The problem, especially with those who hate it, is that lambda calculus, recursion, and multiple paradigm (imperative, functional, logical, etc.) models mean that each sentence is an adventure in study, not reading. IOW, I stopped highlighting when I realized I was highlighting the whole page!

This awesome new Racket gem makes Abelson an unprecedented one-two punch if you REALLY want to understand some of the hottest new concepts in programming-- at a 30,000 foot level, yet with a TON of fun, down to earth exercises. Lisp has evolved as the second oldest (months after FORTRAN) language that is not only still in use, but still producing new dialects, as this book demonstrates! I mean, a data structure not of hashes and trees but of LISTS??? You'll learn to your amazement how lists can even handle multiprocessor and concurrent computing nightmares with recursion that would defy the most agile trees. Talk about ancient and up to date at the same time!

The coolest thing about Racket, and even Scheme and Common Lisp, is that you can create your own "complete" programming environment, in this case to play with art and games, including compilers and interpreters! C# started with some multi paradigm elements and is now even adding functional programming, but being part of the .net family, there are limits. Yes, you can design a GUI AND a game in C#, but Racket allows you to create an entire programming universe from o/s to environment, SDK, compiler, GUI, language, libraries... all virtually!

If you look at a typical coding interview, you'll have the "solve this phony, contrived problem" on the whiteboard. Yet four of the hottest career areas in IT AREN'T in specific language coding (so much of it is being outsourced to India, China and Russia)-- they are in management of: 1. Data Science 2. Embedded Systems 3. Networking 4. Sploits.

There even is a new "CTO" type job-- CDSO, for "Chief Data Science Officer." These management, team leadership and high level positions don't require you to create a list prioritization algorithm on the whiteboard in C# in half an hour, but they DO require you to understand how systems from the machine and network levels relate to solutions in choice of languages, software and --especially-- paradigms.

In talking with programmers and engineers all day who submit new software for patents, I'm astonished at how many got all the way through even grad school (including Stanford and MIT) without taking a single paradigm class!

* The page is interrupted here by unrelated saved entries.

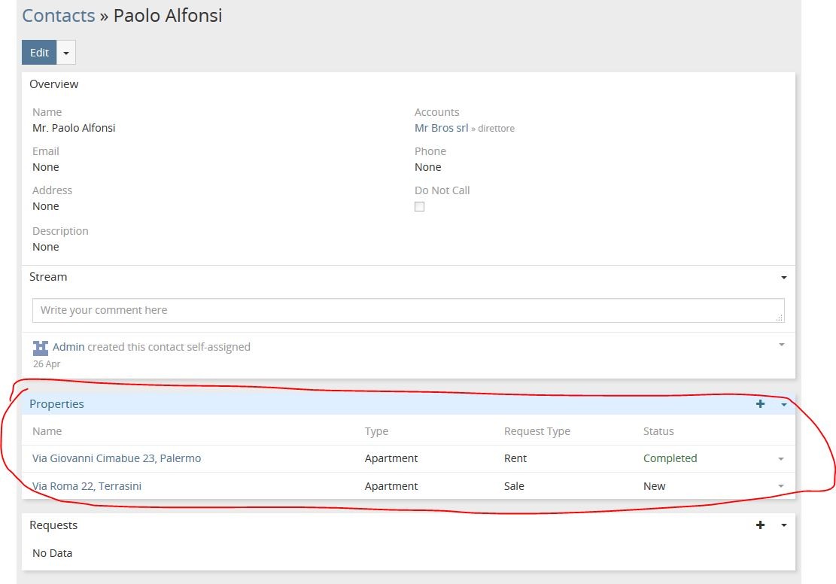Open row actions for Via Roma 22
The width and height of the screenshot is (836, 584).
780,487
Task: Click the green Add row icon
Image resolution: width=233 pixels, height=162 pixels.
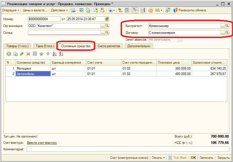Action: click(9, 54)
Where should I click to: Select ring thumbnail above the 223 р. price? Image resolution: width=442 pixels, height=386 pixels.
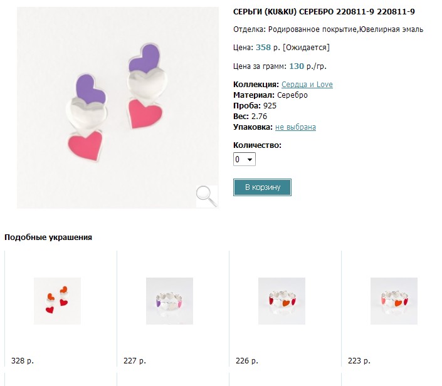click(394, 301)
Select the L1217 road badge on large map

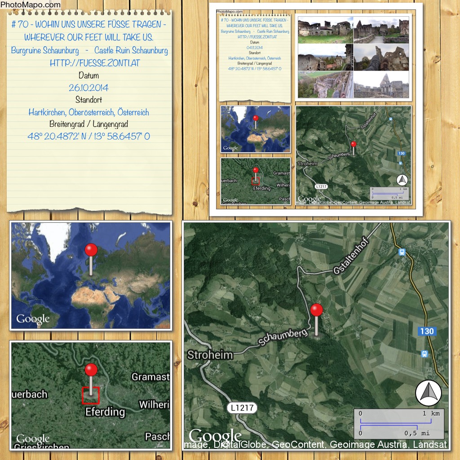pyautogui.click(x=242, y=408)
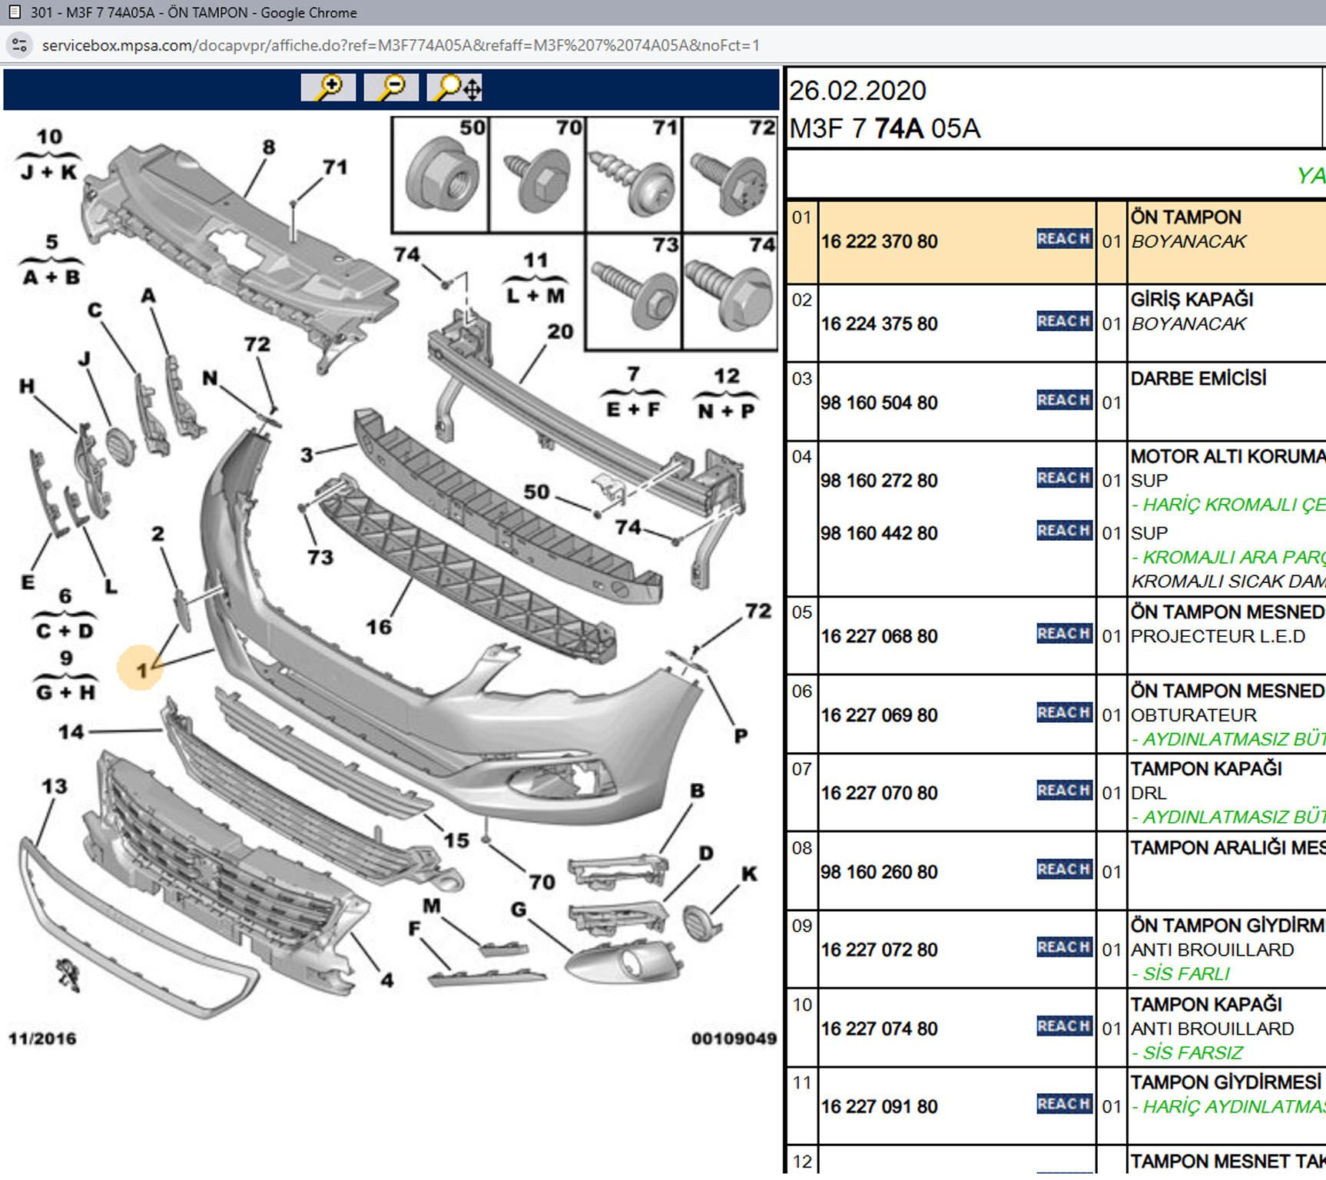Image resolution: width=1326 pixels, height=1180 pixels.
Task: Click REACH badge for part 98 160 504 80
Action: (1063, 400)
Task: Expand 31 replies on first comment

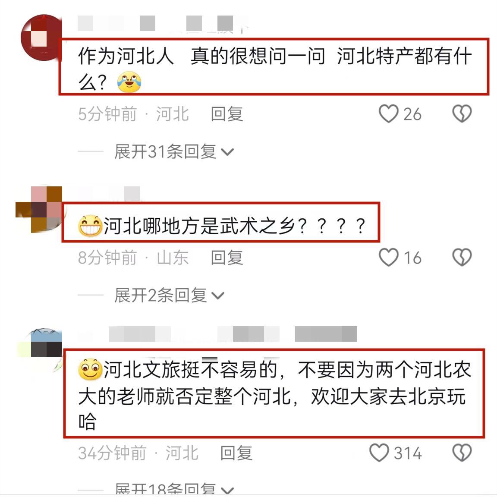Action: 174,151
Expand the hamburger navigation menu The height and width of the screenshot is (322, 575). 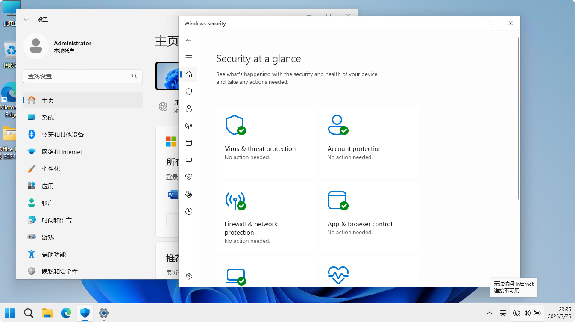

They can generally tell you which apps work better with trees vs. arrays, but at a high level, why to choose functional vs. imperative is often really foggy.

Solution: PLAY WITH RACKET, then read Abelson! Even if you're an autodidact, this awesome and up to date Lisp text is perfect for self study when carving out your own dream job or starting your own practice. The authors are teachers par excellance, and the pedagogy is beyond painless-- you're half way through recursion vs. iteration before even knowing you've learned it! And while you're at it, you are playing with components and paradigms in ways you've never tried before even if you're a Lisp jock-- because this text takes the time to INCLUDE imperative and logical options. This is possible because Racket moves a little toward OOP just as C# (3.0 and up) has moved a little toward functional, including many steps beyond Scheme.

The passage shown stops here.